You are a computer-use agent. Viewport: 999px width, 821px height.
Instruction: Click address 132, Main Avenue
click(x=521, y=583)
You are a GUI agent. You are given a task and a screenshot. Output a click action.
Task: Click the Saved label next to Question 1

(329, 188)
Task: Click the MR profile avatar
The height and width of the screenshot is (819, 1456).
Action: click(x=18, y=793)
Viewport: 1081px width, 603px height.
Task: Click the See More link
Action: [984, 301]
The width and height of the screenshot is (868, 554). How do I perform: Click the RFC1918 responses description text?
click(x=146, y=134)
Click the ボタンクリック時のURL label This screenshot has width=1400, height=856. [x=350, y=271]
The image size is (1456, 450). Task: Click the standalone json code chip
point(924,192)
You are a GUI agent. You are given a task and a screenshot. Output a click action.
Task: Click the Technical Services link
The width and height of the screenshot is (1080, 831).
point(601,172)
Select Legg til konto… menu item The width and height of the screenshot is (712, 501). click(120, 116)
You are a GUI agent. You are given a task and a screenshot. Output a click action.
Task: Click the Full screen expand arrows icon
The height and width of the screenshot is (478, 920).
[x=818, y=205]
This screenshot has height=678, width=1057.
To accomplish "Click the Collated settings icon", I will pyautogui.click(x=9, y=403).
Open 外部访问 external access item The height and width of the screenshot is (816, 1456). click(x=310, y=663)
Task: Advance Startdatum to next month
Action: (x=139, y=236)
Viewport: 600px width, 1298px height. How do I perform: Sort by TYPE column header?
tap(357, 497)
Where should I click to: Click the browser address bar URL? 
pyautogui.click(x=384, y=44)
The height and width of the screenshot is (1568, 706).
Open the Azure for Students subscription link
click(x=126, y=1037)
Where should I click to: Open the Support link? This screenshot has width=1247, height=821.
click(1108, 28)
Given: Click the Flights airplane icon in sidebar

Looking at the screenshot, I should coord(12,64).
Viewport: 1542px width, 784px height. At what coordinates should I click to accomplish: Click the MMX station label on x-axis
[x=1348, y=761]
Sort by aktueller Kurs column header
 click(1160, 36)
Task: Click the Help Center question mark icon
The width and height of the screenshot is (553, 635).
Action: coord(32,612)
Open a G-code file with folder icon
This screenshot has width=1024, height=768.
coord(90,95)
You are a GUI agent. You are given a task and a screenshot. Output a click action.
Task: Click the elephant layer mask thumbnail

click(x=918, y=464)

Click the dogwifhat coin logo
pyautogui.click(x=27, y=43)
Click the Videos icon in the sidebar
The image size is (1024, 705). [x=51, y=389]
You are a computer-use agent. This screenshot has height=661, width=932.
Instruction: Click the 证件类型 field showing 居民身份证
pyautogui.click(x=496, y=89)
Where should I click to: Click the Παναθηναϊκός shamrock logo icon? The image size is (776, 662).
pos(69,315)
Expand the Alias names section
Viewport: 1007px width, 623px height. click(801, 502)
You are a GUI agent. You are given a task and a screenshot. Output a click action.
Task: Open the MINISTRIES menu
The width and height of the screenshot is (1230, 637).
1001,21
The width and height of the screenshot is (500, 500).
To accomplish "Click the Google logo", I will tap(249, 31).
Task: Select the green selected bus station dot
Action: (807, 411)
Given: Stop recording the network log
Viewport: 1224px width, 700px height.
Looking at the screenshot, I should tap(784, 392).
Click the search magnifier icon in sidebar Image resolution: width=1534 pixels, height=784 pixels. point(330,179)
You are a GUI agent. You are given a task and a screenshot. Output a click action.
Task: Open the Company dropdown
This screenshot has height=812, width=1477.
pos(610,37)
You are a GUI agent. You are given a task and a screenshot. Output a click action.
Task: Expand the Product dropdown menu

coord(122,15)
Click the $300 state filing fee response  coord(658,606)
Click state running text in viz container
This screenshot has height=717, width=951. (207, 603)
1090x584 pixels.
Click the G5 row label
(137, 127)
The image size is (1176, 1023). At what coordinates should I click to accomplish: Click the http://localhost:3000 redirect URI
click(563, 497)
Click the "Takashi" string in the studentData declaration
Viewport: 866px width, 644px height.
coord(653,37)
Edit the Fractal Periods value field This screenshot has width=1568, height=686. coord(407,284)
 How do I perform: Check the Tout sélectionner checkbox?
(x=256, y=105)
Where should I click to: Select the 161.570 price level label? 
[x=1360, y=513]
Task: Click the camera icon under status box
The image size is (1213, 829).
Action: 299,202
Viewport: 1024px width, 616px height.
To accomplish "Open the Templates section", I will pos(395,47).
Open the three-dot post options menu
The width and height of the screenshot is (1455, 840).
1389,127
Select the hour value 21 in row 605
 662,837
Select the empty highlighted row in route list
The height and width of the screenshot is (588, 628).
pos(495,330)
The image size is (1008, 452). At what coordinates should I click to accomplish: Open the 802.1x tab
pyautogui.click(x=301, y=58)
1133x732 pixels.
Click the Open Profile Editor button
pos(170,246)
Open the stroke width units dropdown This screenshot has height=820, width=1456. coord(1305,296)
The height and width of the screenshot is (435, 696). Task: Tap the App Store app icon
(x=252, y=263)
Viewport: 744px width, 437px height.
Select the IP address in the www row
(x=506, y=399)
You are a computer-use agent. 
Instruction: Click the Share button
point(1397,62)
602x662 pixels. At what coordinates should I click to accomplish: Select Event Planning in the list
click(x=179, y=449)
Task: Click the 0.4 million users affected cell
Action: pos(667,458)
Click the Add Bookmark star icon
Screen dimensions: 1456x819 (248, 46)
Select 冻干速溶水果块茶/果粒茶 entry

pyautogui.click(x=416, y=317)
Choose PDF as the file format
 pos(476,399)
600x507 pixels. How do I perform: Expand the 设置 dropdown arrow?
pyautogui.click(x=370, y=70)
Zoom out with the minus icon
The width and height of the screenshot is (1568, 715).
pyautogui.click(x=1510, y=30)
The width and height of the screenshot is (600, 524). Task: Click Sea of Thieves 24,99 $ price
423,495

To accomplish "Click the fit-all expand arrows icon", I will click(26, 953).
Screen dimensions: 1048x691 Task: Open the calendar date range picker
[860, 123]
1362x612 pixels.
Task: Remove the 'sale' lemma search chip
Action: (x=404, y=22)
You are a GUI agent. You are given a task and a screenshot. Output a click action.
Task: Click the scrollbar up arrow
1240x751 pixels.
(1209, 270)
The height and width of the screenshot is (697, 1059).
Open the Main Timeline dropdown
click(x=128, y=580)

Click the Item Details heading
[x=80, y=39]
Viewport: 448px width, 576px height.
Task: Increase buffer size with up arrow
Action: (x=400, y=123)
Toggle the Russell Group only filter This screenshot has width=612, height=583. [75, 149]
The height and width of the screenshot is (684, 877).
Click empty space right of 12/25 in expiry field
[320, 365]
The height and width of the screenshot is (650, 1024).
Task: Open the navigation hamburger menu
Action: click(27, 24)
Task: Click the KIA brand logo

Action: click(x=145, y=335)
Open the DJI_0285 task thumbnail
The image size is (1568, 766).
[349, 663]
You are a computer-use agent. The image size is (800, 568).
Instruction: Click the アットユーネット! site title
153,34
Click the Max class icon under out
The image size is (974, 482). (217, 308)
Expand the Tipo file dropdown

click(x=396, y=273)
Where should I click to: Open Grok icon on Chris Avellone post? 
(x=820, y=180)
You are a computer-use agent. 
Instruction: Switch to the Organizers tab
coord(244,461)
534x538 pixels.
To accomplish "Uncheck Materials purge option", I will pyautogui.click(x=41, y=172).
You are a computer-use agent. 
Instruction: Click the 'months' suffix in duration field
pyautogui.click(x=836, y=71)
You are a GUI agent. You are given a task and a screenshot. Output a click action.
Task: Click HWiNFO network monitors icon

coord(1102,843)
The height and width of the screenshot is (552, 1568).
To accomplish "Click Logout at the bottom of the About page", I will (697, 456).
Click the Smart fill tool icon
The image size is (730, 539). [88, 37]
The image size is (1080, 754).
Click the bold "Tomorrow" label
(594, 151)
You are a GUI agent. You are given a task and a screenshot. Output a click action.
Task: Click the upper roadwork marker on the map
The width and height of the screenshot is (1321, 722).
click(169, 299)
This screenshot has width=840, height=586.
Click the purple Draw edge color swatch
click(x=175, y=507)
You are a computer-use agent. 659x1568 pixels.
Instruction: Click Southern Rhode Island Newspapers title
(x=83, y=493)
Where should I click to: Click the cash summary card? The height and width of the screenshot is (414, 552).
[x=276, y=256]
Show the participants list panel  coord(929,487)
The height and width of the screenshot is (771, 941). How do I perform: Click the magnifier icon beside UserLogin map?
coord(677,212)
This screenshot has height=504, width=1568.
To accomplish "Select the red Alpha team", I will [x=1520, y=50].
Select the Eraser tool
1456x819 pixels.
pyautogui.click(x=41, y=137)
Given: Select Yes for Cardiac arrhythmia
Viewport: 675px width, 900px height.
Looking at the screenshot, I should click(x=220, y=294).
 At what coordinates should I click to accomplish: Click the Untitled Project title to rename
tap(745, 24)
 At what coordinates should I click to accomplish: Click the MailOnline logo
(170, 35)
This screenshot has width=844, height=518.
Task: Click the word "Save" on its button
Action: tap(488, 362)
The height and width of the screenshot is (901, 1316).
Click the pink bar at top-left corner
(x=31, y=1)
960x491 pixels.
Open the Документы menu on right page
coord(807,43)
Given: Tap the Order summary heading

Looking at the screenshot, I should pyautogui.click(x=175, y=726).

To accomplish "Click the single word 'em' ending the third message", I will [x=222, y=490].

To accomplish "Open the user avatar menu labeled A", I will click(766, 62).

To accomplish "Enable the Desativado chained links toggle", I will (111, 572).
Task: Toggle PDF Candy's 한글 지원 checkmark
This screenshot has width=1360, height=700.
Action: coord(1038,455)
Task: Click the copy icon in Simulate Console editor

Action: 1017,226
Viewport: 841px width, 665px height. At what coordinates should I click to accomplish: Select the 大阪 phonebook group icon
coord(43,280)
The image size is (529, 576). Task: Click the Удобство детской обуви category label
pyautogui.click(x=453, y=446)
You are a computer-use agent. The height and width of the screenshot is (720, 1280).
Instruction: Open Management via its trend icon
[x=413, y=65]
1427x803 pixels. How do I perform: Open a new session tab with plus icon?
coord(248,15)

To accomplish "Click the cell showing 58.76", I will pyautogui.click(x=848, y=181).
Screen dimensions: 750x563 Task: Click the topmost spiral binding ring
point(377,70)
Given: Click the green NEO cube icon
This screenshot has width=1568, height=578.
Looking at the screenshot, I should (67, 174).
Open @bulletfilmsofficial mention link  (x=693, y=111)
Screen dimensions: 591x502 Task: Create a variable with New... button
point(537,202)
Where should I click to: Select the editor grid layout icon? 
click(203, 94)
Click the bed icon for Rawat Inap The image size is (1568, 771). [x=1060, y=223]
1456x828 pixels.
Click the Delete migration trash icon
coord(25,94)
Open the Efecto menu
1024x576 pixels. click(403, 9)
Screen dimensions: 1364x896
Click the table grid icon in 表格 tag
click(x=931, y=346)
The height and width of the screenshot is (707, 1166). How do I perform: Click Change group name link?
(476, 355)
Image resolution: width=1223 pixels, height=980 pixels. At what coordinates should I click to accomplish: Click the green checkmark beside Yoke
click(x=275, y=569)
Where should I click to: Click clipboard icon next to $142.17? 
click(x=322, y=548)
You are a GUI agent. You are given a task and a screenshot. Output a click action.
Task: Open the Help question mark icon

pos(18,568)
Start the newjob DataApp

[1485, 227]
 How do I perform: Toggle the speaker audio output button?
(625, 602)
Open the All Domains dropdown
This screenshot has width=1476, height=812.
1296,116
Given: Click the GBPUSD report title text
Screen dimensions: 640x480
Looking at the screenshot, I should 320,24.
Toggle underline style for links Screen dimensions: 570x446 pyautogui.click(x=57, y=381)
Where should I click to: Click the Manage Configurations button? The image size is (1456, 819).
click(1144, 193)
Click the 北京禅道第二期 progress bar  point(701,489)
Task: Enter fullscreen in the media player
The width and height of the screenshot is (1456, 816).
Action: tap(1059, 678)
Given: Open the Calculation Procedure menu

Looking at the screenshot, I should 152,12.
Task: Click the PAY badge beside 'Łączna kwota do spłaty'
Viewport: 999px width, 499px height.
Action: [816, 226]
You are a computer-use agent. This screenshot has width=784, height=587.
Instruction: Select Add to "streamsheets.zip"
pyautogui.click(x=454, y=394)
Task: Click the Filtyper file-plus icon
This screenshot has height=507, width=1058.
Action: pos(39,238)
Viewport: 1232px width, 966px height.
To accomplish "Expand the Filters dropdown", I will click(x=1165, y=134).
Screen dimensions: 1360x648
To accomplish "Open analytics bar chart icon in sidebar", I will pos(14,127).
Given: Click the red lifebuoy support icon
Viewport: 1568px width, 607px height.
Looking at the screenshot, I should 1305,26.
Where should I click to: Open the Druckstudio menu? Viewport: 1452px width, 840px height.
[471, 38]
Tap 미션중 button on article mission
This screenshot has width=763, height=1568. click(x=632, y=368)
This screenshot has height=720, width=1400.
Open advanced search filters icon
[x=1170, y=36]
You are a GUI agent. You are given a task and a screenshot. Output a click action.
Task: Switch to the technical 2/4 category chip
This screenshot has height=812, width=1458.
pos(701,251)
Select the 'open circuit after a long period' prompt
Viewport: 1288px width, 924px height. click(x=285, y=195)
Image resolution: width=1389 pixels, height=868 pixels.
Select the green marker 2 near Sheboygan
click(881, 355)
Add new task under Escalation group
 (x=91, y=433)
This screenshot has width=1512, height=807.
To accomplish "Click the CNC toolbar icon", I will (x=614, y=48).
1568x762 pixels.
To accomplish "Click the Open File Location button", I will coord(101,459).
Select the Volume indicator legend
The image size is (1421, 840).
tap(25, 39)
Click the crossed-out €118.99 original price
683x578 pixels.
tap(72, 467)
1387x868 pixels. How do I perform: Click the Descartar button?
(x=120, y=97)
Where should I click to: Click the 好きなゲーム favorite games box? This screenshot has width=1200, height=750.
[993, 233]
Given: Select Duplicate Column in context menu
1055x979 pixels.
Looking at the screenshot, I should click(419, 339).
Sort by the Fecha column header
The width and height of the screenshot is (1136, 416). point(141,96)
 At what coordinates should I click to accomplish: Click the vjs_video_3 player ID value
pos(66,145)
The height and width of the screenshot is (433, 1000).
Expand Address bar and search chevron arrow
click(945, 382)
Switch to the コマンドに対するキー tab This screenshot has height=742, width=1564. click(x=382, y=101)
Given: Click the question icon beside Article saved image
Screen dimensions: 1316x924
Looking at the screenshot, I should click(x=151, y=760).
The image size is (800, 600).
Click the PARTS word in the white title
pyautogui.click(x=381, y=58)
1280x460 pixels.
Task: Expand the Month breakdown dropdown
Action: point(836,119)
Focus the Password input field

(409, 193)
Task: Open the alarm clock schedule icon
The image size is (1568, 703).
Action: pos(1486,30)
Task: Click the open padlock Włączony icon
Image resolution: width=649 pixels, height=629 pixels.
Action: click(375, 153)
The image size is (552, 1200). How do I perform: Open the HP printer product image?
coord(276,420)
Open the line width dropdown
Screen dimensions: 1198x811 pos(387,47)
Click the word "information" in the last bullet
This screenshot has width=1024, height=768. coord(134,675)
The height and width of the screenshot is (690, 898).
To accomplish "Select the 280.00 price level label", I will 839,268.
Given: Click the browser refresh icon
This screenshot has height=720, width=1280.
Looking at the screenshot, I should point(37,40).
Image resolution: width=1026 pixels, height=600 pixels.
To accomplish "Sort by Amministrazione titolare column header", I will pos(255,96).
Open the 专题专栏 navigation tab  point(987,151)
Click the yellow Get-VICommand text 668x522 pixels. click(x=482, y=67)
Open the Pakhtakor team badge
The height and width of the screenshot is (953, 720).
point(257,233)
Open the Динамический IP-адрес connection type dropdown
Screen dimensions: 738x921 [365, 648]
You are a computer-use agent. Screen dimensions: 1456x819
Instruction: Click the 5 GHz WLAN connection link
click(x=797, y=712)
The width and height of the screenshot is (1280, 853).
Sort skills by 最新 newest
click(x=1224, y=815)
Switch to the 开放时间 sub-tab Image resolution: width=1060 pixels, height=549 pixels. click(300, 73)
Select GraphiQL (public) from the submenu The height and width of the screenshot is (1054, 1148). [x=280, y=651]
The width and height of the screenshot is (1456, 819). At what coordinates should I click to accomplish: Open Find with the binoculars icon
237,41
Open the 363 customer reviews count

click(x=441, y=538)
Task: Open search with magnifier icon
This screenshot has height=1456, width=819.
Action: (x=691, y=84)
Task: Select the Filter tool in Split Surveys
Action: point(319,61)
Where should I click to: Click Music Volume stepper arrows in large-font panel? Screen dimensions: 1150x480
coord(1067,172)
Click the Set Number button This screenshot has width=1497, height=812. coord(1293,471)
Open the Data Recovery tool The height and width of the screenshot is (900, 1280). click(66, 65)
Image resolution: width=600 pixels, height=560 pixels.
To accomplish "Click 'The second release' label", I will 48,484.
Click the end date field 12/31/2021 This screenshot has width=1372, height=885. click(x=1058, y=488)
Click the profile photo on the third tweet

=-=-=

◆ **Task brief**
Rename "screenshot" to "image" in the items, starting with the first line and going on through the line with "click(x=146, y=134)". Give those lines again with all else unchanged.

◆ **Answer to the problem**
You are a computer-use agent. Viewport: 999px width, 821px height.
Instruction: Click address 132, Main Avenue
click(x=521, y=583)
You are a GUI agent. You are given a task and a image. Output a click action.
Task: Click the Saved label next to Question 1

(329, 188)
Task: Click the MR profile avatar
The height and width of the image is (819, 1456).
Action: click(x=18, y=793)
Viewport: 1081px width, 603px height.
Task: Click the See More link
Action: [984, 301]
The width and height of the image is (868, 554). How do I perform: Click the RFC1918 responses description text?
click(x=146, y=134)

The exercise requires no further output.